Butterworth's team now has tentative plans to evaluate its software with researchers at the Cuban Neurosciences Center and the University of Pedagogical Sciences in Havana next year, and the group is also placing the game in other countries, including China and Singapore. “The Cubans, curiously, are putting money into this, even though they've got very little,” Butterworth says, commending the strength of the country's education system.
Although an emeritus professor, technically retired, Butterworth continues to research the neurodevelopmental roots of number sense, recently showing that guppies, like humans, possess approximate and precise number systems, and that dyscalculic adults have no more trouble telling the time than numerate people.
He hopes that Number Sense — if it can improve dyscalculia — will help him in the academic debate over the cognitive basis of numeracy. But Dehaene, probably his most fervent opponent in that debate, isn't counting on classroom computer games to resolve it. His Number Race game and its successor, Number Catcher, incorporate a multitude of numerical skills, so even if the game works, it won't address the theoretical differences about which skills are most essential to number sense or most compromised in dyscalculics. “I quickly realized that the interest of the children was to have a fun game full of ideas and variety, and that was not very compatible with an analytic approach,” he says.

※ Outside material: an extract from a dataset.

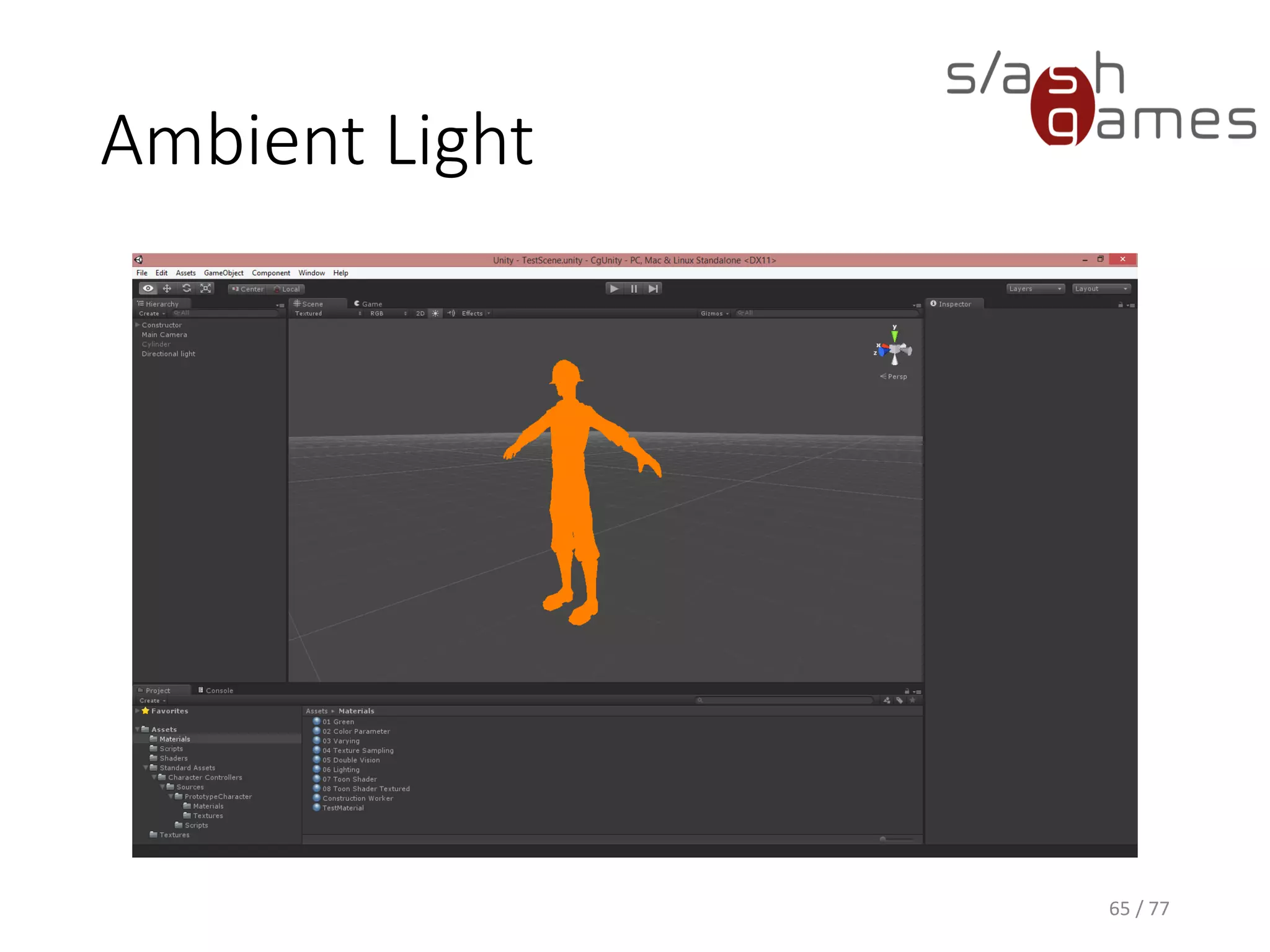The height and width of the screenshot is (952, 1270).
Task: Select the Scale transform tool
Action: tap(205, 288)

Butterworth, too, says that he is ultimately more motivated by helping children. In the course of his studies, he was struck that children “were very, very distressed by being bad at maths. So every day they would go to school, every day there's a maths class, every day they're shown up to be incompetent in a way other kids in their class are not”, he says.
Moorcraft can commiserate. When he occasionally meets dyscalculic children, he tells them that he, too, counts with his fingers under the table, that they have nothing to be embarrassed about and that, with the practice that he never got, they can get up to speed.
Moorcraft is also completing a book on dyscalculia with one of Butterworth's postdocs. “I have written an introduction,” he says. “I just hope the chapters are in the right order.”